Retype the records that come next, word for word.

[[ TASK INPUTS open ]]

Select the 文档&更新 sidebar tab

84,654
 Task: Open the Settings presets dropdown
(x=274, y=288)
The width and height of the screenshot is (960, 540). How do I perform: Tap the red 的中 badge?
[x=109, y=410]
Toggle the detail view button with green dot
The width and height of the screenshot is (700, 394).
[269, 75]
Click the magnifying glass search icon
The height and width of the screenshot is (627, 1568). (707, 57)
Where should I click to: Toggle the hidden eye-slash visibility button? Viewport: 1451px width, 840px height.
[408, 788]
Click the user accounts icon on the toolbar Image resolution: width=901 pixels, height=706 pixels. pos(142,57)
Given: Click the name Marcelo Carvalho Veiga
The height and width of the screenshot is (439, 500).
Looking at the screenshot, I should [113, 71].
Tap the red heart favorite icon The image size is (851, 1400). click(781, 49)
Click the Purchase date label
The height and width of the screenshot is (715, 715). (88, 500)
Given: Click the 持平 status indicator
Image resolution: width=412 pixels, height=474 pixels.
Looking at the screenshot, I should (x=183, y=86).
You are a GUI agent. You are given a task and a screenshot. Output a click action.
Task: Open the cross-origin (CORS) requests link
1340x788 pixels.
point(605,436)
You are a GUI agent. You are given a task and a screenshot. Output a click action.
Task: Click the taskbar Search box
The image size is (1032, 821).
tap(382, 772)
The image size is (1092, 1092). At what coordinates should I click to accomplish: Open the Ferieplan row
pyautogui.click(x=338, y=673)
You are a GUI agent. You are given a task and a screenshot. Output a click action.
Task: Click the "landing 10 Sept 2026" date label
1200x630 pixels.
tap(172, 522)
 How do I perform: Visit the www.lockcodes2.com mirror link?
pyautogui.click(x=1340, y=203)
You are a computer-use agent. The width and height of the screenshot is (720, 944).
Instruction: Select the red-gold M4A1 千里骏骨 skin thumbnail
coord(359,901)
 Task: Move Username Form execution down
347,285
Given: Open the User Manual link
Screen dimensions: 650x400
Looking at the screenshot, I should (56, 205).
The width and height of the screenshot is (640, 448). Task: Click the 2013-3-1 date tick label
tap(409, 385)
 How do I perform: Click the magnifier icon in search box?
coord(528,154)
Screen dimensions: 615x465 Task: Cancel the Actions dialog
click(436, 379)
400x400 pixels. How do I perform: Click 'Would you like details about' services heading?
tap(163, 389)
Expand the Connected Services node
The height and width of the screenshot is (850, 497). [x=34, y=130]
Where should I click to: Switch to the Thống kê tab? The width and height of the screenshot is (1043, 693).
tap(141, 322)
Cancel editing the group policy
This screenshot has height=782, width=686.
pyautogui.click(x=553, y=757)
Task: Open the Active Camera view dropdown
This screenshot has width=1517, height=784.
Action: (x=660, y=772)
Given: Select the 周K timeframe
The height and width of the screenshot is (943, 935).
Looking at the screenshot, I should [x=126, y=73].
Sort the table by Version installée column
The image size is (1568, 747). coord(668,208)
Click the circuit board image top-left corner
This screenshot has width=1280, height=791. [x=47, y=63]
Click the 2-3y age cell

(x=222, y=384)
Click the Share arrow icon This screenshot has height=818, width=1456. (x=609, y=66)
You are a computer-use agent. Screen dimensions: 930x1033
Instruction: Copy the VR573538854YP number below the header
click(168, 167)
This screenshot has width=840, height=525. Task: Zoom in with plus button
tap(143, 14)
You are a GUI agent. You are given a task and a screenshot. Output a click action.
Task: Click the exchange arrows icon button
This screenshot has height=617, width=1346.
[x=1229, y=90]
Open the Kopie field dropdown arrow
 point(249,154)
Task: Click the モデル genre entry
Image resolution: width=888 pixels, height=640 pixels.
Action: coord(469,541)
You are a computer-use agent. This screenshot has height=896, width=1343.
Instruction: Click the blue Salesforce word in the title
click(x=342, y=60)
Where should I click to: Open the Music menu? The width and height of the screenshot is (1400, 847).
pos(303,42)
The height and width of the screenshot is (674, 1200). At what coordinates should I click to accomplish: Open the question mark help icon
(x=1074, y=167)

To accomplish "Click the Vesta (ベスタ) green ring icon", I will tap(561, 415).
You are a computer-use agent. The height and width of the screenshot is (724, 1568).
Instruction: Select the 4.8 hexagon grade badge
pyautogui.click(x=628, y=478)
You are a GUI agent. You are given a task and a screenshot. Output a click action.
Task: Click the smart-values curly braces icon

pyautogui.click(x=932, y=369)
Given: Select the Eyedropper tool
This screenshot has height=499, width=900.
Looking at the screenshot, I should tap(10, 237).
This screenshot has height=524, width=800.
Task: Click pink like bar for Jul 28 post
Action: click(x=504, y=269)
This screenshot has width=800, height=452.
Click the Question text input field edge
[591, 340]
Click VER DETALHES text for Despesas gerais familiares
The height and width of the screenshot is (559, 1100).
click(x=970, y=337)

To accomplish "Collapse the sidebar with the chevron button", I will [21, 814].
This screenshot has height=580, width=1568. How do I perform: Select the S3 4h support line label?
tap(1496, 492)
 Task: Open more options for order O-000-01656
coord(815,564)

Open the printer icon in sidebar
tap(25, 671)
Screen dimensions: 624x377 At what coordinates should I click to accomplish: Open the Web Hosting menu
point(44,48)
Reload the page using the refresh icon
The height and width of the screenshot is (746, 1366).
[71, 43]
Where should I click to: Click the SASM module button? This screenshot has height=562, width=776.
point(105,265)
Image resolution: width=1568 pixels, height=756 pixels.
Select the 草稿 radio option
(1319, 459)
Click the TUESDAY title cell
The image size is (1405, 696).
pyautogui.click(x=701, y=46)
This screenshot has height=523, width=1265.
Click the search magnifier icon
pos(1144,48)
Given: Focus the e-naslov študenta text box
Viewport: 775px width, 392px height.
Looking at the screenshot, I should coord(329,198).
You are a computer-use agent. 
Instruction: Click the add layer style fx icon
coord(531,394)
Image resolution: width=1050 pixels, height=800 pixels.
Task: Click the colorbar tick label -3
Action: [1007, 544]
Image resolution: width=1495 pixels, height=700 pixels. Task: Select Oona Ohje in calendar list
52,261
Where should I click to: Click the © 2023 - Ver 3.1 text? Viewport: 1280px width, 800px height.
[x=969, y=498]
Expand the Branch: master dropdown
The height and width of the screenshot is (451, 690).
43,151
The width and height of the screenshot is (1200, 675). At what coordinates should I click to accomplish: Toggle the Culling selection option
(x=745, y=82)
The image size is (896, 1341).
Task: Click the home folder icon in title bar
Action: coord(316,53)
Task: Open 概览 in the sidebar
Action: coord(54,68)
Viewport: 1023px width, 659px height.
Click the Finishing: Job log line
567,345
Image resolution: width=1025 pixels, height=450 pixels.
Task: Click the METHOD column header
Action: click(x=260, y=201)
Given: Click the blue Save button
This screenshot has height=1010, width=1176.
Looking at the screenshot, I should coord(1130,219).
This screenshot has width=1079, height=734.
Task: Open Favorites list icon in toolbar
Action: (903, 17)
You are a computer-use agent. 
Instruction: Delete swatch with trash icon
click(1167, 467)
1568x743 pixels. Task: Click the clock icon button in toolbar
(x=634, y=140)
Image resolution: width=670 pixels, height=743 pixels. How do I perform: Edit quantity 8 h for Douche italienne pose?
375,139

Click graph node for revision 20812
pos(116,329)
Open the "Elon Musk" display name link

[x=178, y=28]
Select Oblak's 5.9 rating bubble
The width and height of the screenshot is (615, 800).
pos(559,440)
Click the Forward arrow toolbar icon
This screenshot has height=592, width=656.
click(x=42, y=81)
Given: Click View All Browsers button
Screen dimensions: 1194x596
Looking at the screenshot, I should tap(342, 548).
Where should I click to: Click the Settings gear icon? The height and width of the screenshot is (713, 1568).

[[ TASK INPUTS closed ]]

# SOLVED PROBLEM:
Select the 文档&更新 sidebar tab

84,654
 Task: Open the Settings presets dropdown
(x=274, y=288)
The width and height of the screenshot is (960, 540). How do I perform: Tap the red 的中 badge?
[x=109, y=410]
Toggle the detail view button with green dot
The width and height of the screenshot is (700, 394).
[269, 75]
Click the magnifying glass search icon
The height and width of the screenshot is (627, 1568). (707, 57)
Where should I click to: Toggle the hidden eye-slash visibility button? Viewport: 1451px width, 840px height.
[408, 788]
Click the user accounts icon on the toolbar Image resolution: width=901 pixels, height=706 pixels. pos(142,57)
Given: Click the name Marcelo Carvalho Veiga
The height and width of the screenshot is (439, 500).
Looking at the screenshot, I should [113, 71].
Tap the red heart favorite icon The image size is (851, 1400). click(781, 49)
Click the Purchase date label
The height and width of the screenshot is (715, 715). (88, 500)
Given: Click the 持平 status indicator
Image resolution: width=412 pixels, height=474 pixels.
Looking at the screenshot, I should (x=183, y=86).
You are a GUI agent. You are given a task and a screenshot. Output a click action.
Task: Open the cross-origin (CORS) requests link
1340x788 pixels.
point(605,436)
You are a GUI agent. You are given a task and a screenshot. Output a click action.
Task: Click the taskbar Search box
The image size is (1032, 821).
tap(382, 772)
The image size is (1092, 1092). At what coordinates should I click to accomplish: Open the Ferieplan row
pyautogui.click(x=338, y=673)
You are a GUI agent. You are given a task and a screenshot. Output a click action.
Task: Click the "landing 10 Sept 2026" date label
1200x630 pixels.
tap(172, 522)
 How do I perform: Visit the www.lockcodes2.com mirror link?
pyautogui.click(x=1340, y=203)
You are a computer-use agent. The width and height of the screenshot is (720, 944).
Instruction: Select the red-gold M4A1 千里骏骨 skin thumbnail
coord(359,901)
 Task: Move Username Form execution down
347,285
Given: Open the User Manual link
Screen dimensions: 650x400
Looking at the screenshot, I should (56, 205).
The width and height of the screenshot is (640, 448). Task: Click the 2013-3-1 date tick label
tap(409, 385)
 How do I perform: Click the magnifier icon in search box?
coord(528,154)
Screen dimensions: 615x465 Task: Cancel the Actions dialog
click(436, 379)
400x400 pixels. How do I perform: Click 'Would you like details about' services heading?
tap(163, 389)
Expand the Connected Services node
The height and width of the screenshot is (850, 497). [x=34, y=130]
Where should I click to: Switch to the Thống kê tab? The width and height of the screenshot is (1043, 693).
tap(141, 322)
Cancel editing the group policy
This screenshot has height=782, width=686.
pyautogui.click(x=553, y=757)
Task: Open the Active Camera view dropdown
This screenshot has width=1517, height=784.
Action: (x=660, y=772)
Given: Select the 周K timeframe
The height and width of the screenshot is (943, 935).
Looking at the screenshot, I should [x=126, y=73].
Sort the table by Version installée column
The image size is (1568, 747). coord(668,208)
Click the circuit board image top-left corner
This screenshot has width=1280, height=791. [x=47, y=63]
Click the 2-3y age cell

(x=222, y=384)
Click the Share arrow icon This screenshot has height=818, width=1456. (x=609, y=66)
You are a computer-use agent. Screen dimensions: 930x1033
Instruction: Copy the VR573538854YP number below the header
click(168, 167)
This screenshot has width=840, height=525. Task: Zoom in with plus button
tap(143, 14)
You are a GUI agent. You are given a task and a screenshot. Output a click action.
Task: Click the exchange arrows icon button
This screenshot has height=617, width=1346.
[x=1229, y=90]
Open the Kopie field dropdown arrow
 point(249,154)
Task: Click the モデル genre entry
Image resolution: width=888 pixels, height=640 pixels.
Action: coord(469,541)
You are a computer-use agent. This screenshot has height=896, width=1343.
Instruction: Click the blue Salesforce word in the title
click(x=342, y=60)
Where should I click to: Open the Music menu? The width and height of the screenshot is (1400, 847).
pos(303,42)
The height and width of the screenshot is (674, 1200). At what coordinates should I click to accomplish: Open the question mark help icon
(x=1074, y=167)

To accomplish "Click the Vesta (ベスタ) green ring icon", I will tap(561, 415).
You are a computer-use agent. The height and width of the screenshot is (724, 1568).
Instruction: Select the 4.8 hexagon grade badge
pyautogui.click(x=628, y=478)
You are a GUI agent. You are given a task and a screenshot. Output a click action.
Task: Click the smart-values curly braces icon

pyautogui.click(x=932, y=369)
Given: Select the Eyedropper tool
This screenshot has height=499, width=900.
Looking at the screenshot, I should tap(10, 237).
This screenshot has height=524, width=800.
Task: Click pink like bar for Jul 28 post
Action: click(x=504, y=269)
This screenshot has width=800, height=452.
Click the Question text input field edge
[591, 340]
Click VER DETALHES text for Despesas gerais familiares
The height and width of the screenshot is (559, 1100).
click(x=970, y=337)

To accomplish "Collapse the sidebar with the chevron button", I will [21, 814].
This screenshot has height=580, width=1568. How do I perform: Select the S3 4h support line label?
tap(1496, 492)
 Task: Open more options for order O-000-01656
coord(815,564)

Open the printer icon in sidebar
tap(25, 671)
Screen dimensions: 624x377 At what coordinates should I click to accomplish: Open the Web Hosting menu
point(44,48)
Reload the page using the refresh icon
The height and width of the screenshot is (746, 1366).
[71, 43]
Where should I click to: Click the SASM module button? This screenshot has height=562, width=776.
point(105,265)
Image resolution: width=1568 pixels, height=756 pixels.
Select the 草稿 radio option
(1319, 459)
Click the TUESDAY title cell
The image size is (1405, 696).
pyautogui.click(x=701, y=46)
This screenshot has height=523, width=1265.
Click the search magnifier icon
pos(1144,48)
Given: Focus the e-naslov študenta text box
Viewport: 775px width, 392px height.
Looking at the screenshot, I should coord(329,198).
You are a computer-use agent. 
Instruction: Click the add layer style fx icon
coord(531,394)
Image resolution: width=1050 pixels, height=800 pixels.
Task: Click the colorbar tick label -3
Action: [1007, 544]
Image resolution: width=1495 pixels, height=700 pixels. Task: Select Oona Ohje in calendar list
52,261
Where should I click to: Click the © 2023 - Ver 3.1 text? Viewport: 1280px width, 800px height.
[x=969, y=498]
Expand the Branch: master dropdown
The height and width of the screenshot is (451, 690).
43,151
The width and height of the screenshot is (1200, 675). At what coordinates should I click to accomplish: Toggle the Culling selection option
(x=745, y=82)
The image size is (896, 1341).
Task: Click the home folder icon in title bar
Action: coord(316,53)
Task: Open 概览 in the sidebar
Action: coord(54,68)
Viewport: 1023px width, 659px height.
Click the Finishing: Job log line
567,345
Image resolution: width=1025 pixels, height=450 pixels.
Task: Click the METHOD column header
Action: click(x=260, y=201)
Given: Click the blue Save button
This screenshot has height=1010, width=1176.
Looking at the screenshot, I should coord(1130,219).
This screenshot has width=1079, height=734.
Task: Open Favorites list icon in toolbar
Action: (903, 17)
You are a computer-use agent. 
Instruction: Delete swatch with trash icon
click(1167, 467)
1568x743 pixels. Task: Click the clock icon button in toolbar
(x=634, y=140)
Image resolution: width=670 pixels, height=743 pixels. How do I perform: Edit quantity 8 h for Douche italienne pose?
375,139

Click graph node for revision 20812
pos(116,329)
Open the "Elon Musk" display name link

[x=178, y=28]
Select Oblak's 5.9 rating bubble
The width and height of the screenshot is (615, 800).
pos(559,440)
Click the Forward arrow toolbar icon
This screenshot has height=592, width=656.
click(x=42, y=81)
Given: Click View All Browsers button
Screen dimensions: 1194x596
Looking at the screenshot, I should tap(342, 548).
Where should I click to: Click the Settings gear icon? The height and width of the screenshot is (713, 1568).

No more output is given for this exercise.